Last updated: 23.10.12

Digital learning 'accelerating' at University of Virginia

Online learning at the University of Virginia (UVa) is advancing after thousands of students have signed up to its non-credit virtual courses.

The institution has begun rolling out massive open online courses (MOOCs), following in the footsteps of many other US higher education facilities, the Daily Progress reports.

According to Siva Vaidhyanathan, chair of UVa's department for media studies, the purpose of introducing MOOCs at the institution is to perform a public service that also enhances UVa's global reputation.

He was quoted as saying the university has provided "online and hybrid courses and degree programs for years. There is nothing new or lucrative about that. Some of them are very cool, especially in the Curry School of Education."

A report released by the Faculty Senate in July stated the UVa has offered at least 11 digital degree-granting programmes, which use both traditional classroom methods alongside online instruction and in-class discussion.

Some of the courses run by the university have proven to be hugely popular among students and other distance learners.
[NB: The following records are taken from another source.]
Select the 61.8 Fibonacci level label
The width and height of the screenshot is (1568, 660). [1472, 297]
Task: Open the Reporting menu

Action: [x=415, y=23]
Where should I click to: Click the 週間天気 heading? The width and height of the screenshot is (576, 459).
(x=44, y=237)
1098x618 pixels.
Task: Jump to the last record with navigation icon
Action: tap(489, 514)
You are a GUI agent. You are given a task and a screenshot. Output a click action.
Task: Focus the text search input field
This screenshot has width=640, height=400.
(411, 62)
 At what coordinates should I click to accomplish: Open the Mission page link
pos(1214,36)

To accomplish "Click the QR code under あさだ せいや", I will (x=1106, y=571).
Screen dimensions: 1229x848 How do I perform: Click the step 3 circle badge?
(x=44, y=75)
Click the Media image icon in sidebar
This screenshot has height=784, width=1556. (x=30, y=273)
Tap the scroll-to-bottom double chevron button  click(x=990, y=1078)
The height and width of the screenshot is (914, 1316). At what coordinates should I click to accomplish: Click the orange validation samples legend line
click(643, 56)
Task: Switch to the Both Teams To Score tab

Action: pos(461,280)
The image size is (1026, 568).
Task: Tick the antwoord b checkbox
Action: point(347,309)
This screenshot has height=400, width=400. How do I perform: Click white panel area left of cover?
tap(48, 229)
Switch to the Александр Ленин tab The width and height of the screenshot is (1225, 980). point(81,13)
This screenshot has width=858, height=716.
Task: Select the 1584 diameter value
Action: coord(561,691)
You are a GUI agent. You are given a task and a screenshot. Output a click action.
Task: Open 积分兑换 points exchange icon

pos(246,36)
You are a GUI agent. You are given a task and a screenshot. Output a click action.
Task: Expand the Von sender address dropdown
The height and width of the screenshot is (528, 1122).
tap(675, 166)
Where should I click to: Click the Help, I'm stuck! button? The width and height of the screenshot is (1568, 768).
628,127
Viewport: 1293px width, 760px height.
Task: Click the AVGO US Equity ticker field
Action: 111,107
UVa computer science professor David Evans, who is one of the school's pioneers in digital learning, has successfully delivered a free online course to more than 94,000 students on how to build a search engine.

Furthermore, UVa physics professor Louis Bloomfield noted his MOOC entitled How Things Work - acting as an introduction to the physics of everyday objects - had attracted over 22,000 students.

Mr Bloom said he hopes "the whole MOOC idea works out well, but we'll have to be vigilant about maintaining the quality and integrity of these classes".

Stewart Gamage, director of the Morven Project at UVa, believes high-quality virtual teaching could fulfil Thomas Jefferson's vision of educating citizens to preserve democracy.

He added the UVa can offer more programmes to serve the public good, providing skills in how to build a civil society "where citizens are actually free".